[Task item]
Go through the listing and write out each line exactly.

[Working data]
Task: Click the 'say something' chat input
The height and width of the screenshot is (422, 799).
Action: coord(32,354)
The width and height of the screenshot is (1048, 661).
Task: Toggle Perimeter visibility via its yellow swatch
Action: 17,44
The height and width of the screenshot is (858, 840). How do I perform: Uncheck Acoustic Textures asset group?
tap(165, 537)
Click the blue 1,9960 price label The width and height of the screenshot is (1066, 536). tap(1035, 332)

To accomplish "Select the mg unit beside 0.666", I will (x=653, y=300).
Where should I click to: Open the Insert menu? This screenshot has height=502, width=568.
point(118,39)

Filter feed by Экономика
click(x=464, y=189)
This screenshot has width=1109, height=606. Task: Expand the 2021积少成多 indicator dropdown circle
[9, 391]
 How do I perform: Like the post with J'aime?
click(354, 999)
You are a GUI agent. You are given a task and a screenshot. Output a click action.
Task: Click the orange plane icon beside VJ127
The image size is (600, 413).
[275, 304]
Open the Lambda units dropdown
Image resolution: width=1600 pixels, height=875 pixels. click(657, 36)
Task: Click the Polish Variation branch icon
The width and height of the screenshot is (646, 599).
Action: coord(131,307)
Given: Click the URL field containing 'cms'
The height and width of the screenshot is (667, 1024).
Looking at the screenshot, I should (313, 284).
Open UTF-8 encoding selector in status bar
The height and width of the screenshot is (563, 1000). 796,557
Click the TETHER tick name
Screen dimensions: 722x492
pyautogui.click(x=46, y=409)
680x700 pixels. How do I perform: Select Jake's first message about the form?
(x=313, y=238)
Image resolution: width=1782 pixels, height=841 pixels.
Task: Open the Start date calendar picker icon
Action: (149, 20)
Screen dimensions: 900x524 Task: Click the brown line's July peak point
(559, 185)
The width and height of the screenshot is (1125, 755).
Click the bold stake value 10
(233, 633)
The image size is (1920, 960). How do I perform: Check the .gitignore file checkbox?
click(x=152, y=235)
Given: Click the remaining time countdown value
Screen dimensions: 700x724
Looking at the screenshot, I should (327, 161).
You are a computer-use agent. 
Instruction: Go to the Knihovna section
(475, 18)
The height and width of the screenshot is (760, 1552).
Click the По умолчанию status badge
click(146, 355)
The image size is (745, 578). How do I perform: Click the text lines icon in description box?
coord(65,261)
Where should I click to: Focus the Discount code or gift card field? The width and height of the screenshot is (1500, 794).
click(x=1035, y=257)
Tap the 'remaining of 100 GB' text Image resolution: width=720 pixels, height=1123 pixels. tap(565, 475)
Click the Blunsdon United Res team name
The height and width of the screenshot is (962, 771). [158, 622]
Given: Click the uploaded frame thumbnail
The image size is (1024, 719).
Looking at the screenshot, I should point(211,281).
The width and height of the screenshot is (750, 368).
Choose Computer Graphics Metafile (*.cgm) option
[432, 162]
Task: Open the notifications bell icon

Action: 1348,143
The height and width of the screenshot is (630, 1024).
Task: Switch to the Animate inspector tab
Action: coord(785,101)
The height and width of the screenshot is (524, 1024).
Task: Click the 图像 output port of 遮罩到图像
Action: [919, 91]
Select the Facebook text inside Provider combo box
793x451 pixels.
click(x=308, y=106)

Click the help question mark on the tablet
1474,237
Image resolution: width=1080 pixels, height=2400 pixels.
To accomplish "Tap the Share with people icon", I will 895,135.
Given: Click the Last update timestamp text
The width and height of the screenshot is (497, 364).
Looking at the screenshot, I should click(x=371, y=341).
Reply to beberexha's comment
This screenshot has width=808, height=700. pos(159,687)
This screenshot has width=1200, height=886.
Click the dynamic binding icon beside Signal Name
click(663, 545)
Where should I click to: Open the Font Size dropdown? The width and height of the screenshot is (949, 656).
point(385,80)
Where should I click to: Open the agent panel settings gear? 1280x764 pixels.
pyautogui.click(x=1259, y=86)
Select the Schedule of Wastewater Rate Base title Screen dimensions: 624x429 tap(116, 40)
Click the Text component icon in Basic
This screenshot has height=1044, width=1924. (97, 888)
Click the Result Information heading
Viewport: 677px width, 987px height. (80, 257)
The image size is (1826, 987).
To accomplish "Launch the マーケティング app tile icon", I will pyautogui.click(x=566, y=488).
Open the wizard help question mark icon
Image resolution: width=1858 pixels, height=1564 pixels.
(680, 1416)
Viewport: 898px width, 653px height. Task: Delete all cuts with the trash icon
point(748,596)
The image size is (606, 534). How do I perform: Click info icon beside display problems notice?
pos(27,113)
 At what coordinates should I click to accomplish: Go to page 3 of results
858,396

[Written solution]
Task: Click the 'say something' chat input
The height and width of the screenshot is (422, 799).
Action: coord(32,354)
The width and height of the screenshot is (1048, 661).
Task: Toggle Perimeter visibility via its yellow swatch
Action: 17,44
The height and width of the screenshot is (858, 840). How do I perform: Uncheck Acoustic Textures asset group?
tap(165, 537)
Click the blue 1,9960 price label The width and height of the screenshot is (1066, 536). tap(1035, 332)

To accomplish "Select the mg unit beside 0.666", I will (x=653, y=300).
Where should I click to: Open the Insert menu? This screenshot has height=502, width=568.
point(118,39)

Filter feed by Экономика
click(x=464, y=189)
This screenshot has width=1109, height=606. Task: Expand the 2021积少成多 indicator dropdown circle
[9, 391]
 How do I perform: Like the post with J'aime?
click(354, 999)
You are a GUI agent. You are given a task and a screenshot. Output a click action.
Task: Click the orange plane icon beside VJ127
The image size is (600, 413).
[275, 304]
Open the Lambda units dropdown
Image resolution: width=1600 pixels, height=875 pixels. click(657, 36)
Task: Click the Polish Variation branch icon
The width and height of the screenshot is (646, 599).
Action: coord(131,307)
Given: Click the URL field containing 'cms'
The height and width of the screenshot is (667, 1024).
Looking at the screenshot, I should (313, 284).
Open UTF-8 encoding selector in status bar
The height and width of the screenshot is (563, 1000). 796,557
Click the TETHER tick name
Screen dimensions: 722x492
pyautogui.click(x=46, y=409)
680x700 pixels. How do I perform: Select Jake's first message about the form?
(x=313, y=238)
Image resolution: width=1782 pixels, height=841 pixels.
Task: Open the Start date calendar picker icon
Action: (149, 20)
Screen dimensions: 900x524 Task: Click the brown line's July peak point
(559, 185)
The width and height of the screenshot is (1125, 755).
Click the bold stake value 10
(233, 633)
The image size is (1920, 960). How do I perform: Check the .gitignore file checkbox?
click(x=152, y=235)
Given: Click the remaining time countdown value
Screen dimensions: 700x724
Looking at the screenshot, I should (327, 161).
You are a computer-use agent. 
Instruction: Go to the Knihovna section
(475, 18)
The height and width of the screenshot is (760, 1552).
Click the По умолчанию status badge
click(146, 355)
The image size is (745, 578). How do I perform: Click the text lines icon in description box?
coord(65,261)
Where should I click to: Focus the Discount code or gift card field? The width and height of the screenshot is (1500, 794).
click(x=1035, y=257)
Tap the 'remaining of 100 GB' text Image resolution: width=720 pixels, height=1123 pixels. tap(565, 475)
Click the Blunsdon United Res team name
The height and width of the screenshot is (962, 771). [158, 622]
Given: Click the uploaded frame thumbnail
The image size is (1024, 719).
Looking at the screenshot, I should point(211,281).
The width and height of the screenshot is (750, 368).
Choose Computer Graphics Metafile (*.cgm) option
[432, 162]
Task: Open the notifications bell icon

Action: 1348,143
The height and width of the screenshot is (630, 1024).
Task: Switch to the Animate inspector tab
Action: coord(785,101)
The height and width of the screenshot is (524, 1024).
Task: Click the 图像 output port of 遮罩到图像
Action: [919, 91]
Select the Facebook text inside Provider combo box
793x451 pixels.
click(x=308, y=106)

Click the help question mark on the tablet
1474,237
Image resolution: width=1080 pixels, height=2400 pixels.
To accomplish "Tap the Share with people icon", I will 895,135.
Given: Click the Last update timestamp text
The width and height of the screenshot is (497, 364).
Looking at the screenshot, I should click(x=371, y=341).
Reply to beberexha's comment
This screenshot has width=808, height=700. pos(159,687)
This screenshot has width=1200, height=886.
Click the dynamic binding icon beside Signal Name
click(663, 545)
Where should I click to: Open the Font Size dropdown? The width and height of the screenshot is (949, 656).
point(385,80)
Where should I click to: Open the agent panel settings gear? 1280x764 pixels.
pyautogui.click(x=1259, y=86)
Select the Schedule of Wastewater Rate Base title Screen dimensions: 624x429 tap(116, 40)
Click the Text component icon in Basic
This screenshot has height=1044, width=1924. (97, 888)
Click the Result Information heading
Viewport: 677px width, 987px height. (80, 257)
The image size is (1826, 987).
To accomplish "Launch the マーケティング app tile icon", I will pyautogui.click(x=566, y=488).
Open the wizard help question mark icon
Image resolution: width=1858 pixels, height=1564 pixels.
(680, 1416)
Viewport: 898px width, 653px height. Task: Delete all cuts with the trash icon
point(748,596)
The image size is (606, 534). How do I perform: Click info icon beside display problems notice?
pos(27,113)
 At what coordinates should I click to accomplish: Go to page 3 of results
858,396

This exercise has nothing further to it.